**Set exercise A**
In the blog post, where was the writer sitting when asking for advice on which job to choose?
**Set exercise B**
Name every country that the blog post mentions.
**Set exercise C**
Write the next part of the blog post about choosing where to work abroad, picking up after its final sentence.

== Text passage

Friday, September 30, 2011

Disney says "Follow your heart"...Oh dear

"I don't understand," I thought to myself while having a conversation with a humanitarian worker in Ethiopia, a couple of years ago. "But it's true, and oh so dangerous," he replied. hmmm. As he continued to speak, I felt my mind slowly taking in his words and accepting them...but I also recognized myself to be a bit frightened... that it was hitting a little too close to home. But as I know well, my personal squirming with discomfort  didn't change the fact that he was onto something.

 What determines how we make decisions? Obviously, several factors play a key role, so let me narrow it down a bit. What determines how Christians choose their lines of work? their ministries? maybe even if called abroad, their countries?

I always knew I wanted to spend my adulthood living abroad. Since I was a small girl, foreign cultures, languages, and people would grab my attention quicker than anything...and suddenly I would catch myself in a dream world of the far off places I would one day call home.  Mostly, I was intrigued with the idea of village life...simple yet exotic I guess...the opposite to my privileged life in the States. Of all the countries I have traveled to, I would still say that Peru snagged my attention the quickest by grabbing my number spot of "my favorite". Anyone who has been to Peru understands the charm and mystery held in the windy turns of the Andes Mountains...the exotic flare in the secrets of the Amazon jungle...and the connections you can't help but fall into with the locals. I adore that country...and living away from it has not changed how much I love being there. The more times I visited, the more I craved returning. So this might lead one to wonder why I am here in the grand city of Cairo, Egypt, rather than the village life of Peru, which brings me back to the conversation with the man in Ethiopia.

A sunny day just over two years ago,  I was sitting on the train as it was taking me through quaint Egyptian villages in the Delta. As I was observing the sites, I was smiling. I paused, and turned to I look at my daddy and asked him what I should do...or more specifically, what choice I should make. I was giving him a lot of power in that moment. I had three job offers in three very contrasting cultures...and I was at a loss of how to narrow them down and make a choice. All three were jobs in my field of experience and education, all three would require the equal raising of funds, and prep time. All three had great needs that I was asked to help serve with.

====
== Data rows

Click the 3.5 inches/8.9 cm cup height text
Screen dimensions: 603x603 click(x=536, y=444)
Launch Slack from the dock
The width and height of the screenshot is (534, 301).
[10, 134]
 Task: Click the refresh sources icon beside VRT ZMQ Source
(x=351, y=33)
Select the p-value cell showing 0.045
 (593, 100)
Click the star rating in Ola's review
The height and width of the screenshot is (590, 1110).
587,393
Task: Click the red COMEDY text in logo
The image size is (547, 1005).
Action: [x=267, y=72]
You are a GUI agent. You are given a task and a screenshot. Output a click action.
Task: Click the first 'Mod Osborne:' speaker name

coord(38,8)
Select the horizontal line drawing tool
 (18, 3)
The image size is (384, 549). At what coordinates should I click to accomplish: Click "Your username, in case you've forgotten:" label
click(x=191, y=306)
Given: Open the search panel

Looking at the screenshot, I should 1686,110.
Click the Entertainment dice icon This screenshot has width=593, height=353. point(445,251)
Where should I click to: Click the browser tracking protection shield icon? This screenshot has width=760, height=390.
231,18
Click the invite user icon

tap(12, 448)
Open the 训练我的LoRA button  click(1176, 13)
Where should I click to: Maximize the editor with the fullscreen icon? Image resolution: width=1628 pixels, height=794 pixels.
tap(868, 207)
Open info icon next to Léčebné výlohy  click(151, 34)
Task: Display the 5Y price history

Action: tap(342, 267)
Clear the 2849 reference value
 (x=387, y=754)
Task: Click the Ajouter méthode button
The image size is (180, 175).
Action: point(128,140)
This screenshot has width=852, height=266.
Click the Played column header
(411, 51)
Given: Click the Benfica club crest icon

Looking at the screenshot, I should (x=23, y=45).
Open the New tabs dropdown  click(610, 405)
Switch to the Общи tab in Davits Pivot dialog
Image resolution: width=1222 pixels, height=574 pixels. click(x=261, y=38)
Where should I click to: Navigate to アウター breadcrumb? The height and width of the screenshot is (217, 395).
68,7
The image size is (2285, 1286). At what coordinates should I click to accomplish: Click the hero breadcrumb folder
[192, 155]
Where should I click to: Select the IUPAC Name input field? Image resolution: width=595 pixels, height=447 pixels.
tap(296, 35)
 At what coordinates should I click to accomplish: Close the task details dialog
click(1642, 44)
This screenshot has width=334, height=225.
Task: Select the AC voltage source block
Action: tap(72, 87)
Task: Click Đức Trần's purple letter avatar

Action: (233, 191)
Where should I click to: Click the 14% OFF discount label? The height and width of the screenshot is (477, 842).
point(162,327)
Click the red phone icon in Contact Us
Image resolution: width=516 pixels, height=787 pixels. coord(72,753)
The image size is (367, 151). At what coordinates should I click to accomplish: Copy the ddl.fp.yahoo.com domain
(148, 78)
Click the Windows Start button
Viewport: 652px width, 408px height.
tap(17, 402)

====

**Task response A**
On a train passing through Egyptian villages in the Delta.

**Task response B**
Ethiopia, Peru, Egypt, the States

**Task response C**
The majority of people who knew me  during that time were certain I was going to choose Peru. My connection to that country was obvious based on how I couldn't stop speaking of it after each summer working there. Ethiopia and Egypt were more foreign to me. I was not comfortable or familiar  with their cultures and languages. I felt strange and out of place...awkward about my inexperience with their ways of life. "I am not taking the responsibility on this one," daddy said. "All are good choices with ups and downs tied to them, but it's definitely a choice that you have to make for yourself." Sheesh.

As I worked through my list, I found myself deeply struggling. I realized it was necessary to ask myself a very important  lingering question. Why did I love Peru? Was my interest in this country at all linked to the way it made me feel when I was there? YES. In Peru, I could communicate in Spanish very comfortably. It only took a moment for the brain to switch gears, and English would take the back burner.   And having lived in Mexico, studied in Costa Rica, and many other travels, Latin America was never a cultural issue for me. Simply put, being there, wasn't felt natural...sometimes, more natural than adjusting to certain areas of the States. Plus, I have people there that I adore, and make me feel like family. Anyone who has a "Latino family" abroad knows what I am talking's a secure sense of belonging. Did I feel needed there? YES. Both the school that I interviewed with as well as the non-profit organization I  work with there had needs they asked me to work with. Hey, everyone wants to feel needed.

I was always on such a high when returning to the States leaving behind a summer in Peru. I had fond memories of the connections I was forming with the kids, that I knew the language, found great joy working with the local teachers, and that I could just rest and take in the natural beauty of the village life. Simply put, I was happy...a peace and joy I was attached to. Plus, I was there serving, the fact that I loved it was just a bonus. now, why is my blog called "Captions of Cairo" instead of something like "Pieces of Peru"...right?   Well...I decided my life was too valuable of a gift to make decisions based on how I felt, or what made me smile and feel content or important.  I am not saying happiness in a job is wrong...or that joy in a place means you shouldn't be there. But I do have a difficult time allowing these factors to determine how I make a choice like this.

I knew that God had something different for me, so uniquely separate from what I had experienced prior. He wanted to take me down into new depths, show me new sins, teach me a new world perspective, walk me through new lows as well as new highs, and teach me to love Him in a new way. He made it very clear to me that it was going to require me to trust Him differently than I ever had before.  He wanted  to take me out of the familiar.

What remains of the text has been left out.